The Path Not Taken, RL vs SFT
Updated 18 May 2026
https://arxiv.org/abs/2511.08567
Good summary: https://blog.yuandong-tian.com/blog/posts/2025_summary_1_en
SFT causes overfitting and catastrophic forgetting. Apparantly we blame that the training data isn’t “on-policy” enough. However, a deeper reason is that the principal components of the weights are directly and heavily modified by external data, causing the “foundation” of the model to become unstable, leading to a significant performance drop.
RL, because it trains with on-policy data, it leaves the principal components of the weights unchanged, but only alters the minor ones. This avoids the problem of catastrophic forgetting, and the distribution of weight deltas tends to be sparser (especially under bf16 quantization).

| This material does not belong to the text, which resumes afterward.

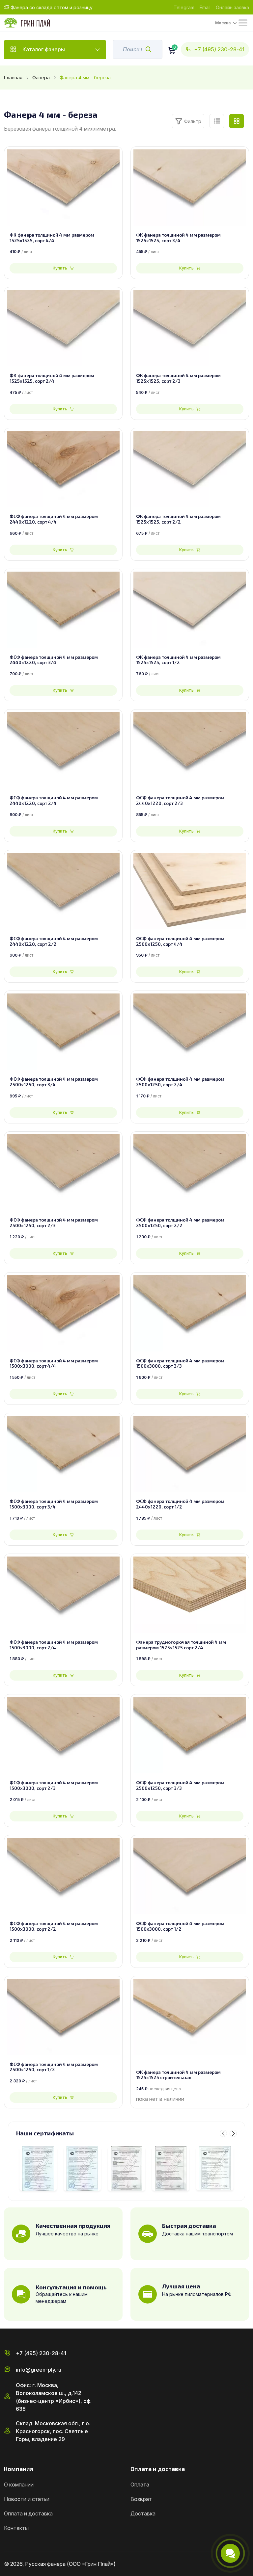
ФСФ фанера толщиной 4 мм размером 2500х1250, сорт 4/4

I liked the image in the paper of going through a mountain versus finding a path around.
I think the most challenging and most difficulty part of interpretability is how to achieve first principle explanation: Starting from the intrinsic structure of the data itself, how and why the models converge into these decoupled, sparse, low-rank, modular, and composable emergent features and circuits? How are these emergent structures related to the model architecture, the optimization algorithms, and the hyperparameters of model training?
low rank makes lora work. It also makes me feel that models can be compressed a lot.